_Texto:_
^^^^

El superagente de estrellas del fútbol Jorge Mendes, imputado por colaborar en un delito fiscal, negó ayer ante la justicia española haber ayudado a crear estructuras societarias al colombiano Radamel Falcao y a sus otros clientes investigados por presuntos fraudes millonarios.
En el tribunal de Pozuelo de Alarcón, un acomodado municipio al oeste de Madrid, Mendes declaró que su rol se ha limitado “a representar a deportistas en sus negociaciones con los clubes (...) sin que ni él ni sus colaboradores hayan intervenido nunca en la constitución de las estructuras societarias de los jugadores”, según un comunicado de su empresa, Gestifute.
Considerado uno de los hombres más poderosos del fútbol, el portugués insistió ante la jueza “que nunca ha asesorado en materia fiscal a los jugadores, quienes en todos los casos designan sus propios asesores sin vinculación alguna con él”, abundó Gestifute.

^^^^

(Datos de localización por coordenadas de píxel)
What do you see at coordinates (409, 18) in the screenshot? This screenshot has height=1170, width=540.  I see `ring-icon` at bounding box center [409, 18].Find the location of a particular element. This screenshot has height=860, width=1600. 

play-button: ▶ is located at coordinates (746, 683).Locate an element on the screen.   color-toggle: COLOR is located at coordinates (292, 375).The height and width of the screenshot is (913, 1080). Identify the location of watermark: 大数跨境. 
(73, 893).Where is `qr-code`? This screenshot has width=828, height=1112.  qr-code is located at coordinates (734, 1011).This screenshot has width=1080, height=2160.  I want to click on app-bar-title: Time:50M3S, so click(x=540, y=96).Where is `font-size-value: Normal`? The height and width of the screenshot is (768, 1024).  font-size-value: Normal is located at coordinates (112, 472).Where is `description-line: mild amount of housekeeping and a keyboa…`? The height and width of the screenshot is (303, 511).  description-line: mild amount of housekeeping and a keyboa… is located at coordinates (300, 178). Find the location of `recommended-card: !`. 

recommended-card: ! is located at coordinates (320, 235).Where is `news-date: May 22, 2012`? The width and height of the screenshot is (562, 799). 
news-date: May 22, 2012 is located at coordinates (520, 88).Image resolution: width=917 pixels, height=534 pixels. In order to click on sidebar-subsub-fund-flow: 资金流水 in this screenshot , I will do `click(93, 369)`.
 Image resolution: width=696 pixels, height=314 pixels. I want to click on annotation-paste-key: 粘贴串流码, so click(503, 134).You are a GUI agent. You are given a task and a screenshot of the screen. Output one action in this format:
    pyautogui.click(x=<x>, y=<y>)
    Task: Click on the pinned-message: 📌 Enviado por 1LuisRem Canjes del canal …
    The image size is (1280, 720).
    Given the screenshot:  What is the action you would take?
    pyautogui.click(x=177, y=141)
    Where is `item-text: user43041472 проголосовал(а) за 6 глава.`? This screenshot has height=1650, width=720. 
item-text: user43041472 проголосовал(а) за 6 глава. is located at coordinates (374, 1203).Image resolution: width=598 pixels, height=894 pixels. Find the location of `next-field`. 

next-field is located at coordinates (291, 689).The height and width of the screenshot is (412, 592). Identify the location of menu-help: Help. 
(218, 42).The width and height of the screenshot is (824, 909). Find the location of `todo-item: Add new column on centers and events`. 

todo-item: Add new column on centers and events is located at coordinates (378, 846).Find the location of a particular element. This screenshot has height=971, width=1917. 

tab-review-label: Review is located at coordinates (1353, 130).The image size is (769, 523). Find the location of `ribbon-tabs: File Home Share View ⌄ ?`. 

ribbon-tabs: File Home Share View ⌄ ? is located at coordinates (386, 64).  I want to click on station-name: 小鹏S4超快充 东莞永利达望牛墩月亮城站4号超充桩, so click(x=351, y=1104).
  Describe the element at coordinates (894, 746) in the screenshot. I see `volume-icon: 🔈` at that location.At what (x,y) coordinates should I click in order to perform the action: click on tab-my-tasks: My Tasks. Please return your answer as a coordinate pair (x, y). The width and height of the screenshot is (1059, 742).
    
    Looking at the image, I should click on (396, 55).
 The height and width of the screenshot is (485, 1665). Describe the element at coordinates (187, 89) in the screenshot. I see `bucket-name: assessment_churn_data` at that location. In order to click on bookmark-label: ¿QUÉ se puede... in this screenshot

^^^^

_Lista de tareas:_
1) Según la noticia sobre Jorge Mendes, ¿cómo se llama la empresa de Mendes?
2) Actualiza el fragmento de la noticia sobre Jorge Mendes que comienza con las palabras "El superagente de" y termina con "presuntos fraudes millonarios.", sustituyendo "superagente" por "representante".
El listado constituye material aparte, sin relación con la noticia sobre Jorge Mendes.

_Soluciones del ejercicio:_
1) Gestifute.

2)
El representante de estrellas del fútbol Jorge Mendes, imputado por colaborar en un delito fiscal, negó ayer ante la justicia española haber ayudado a crear estructuras societarias al colombiano Radamel Falcao y a sus otros clientes investigados por presuntos fraudes millonarios.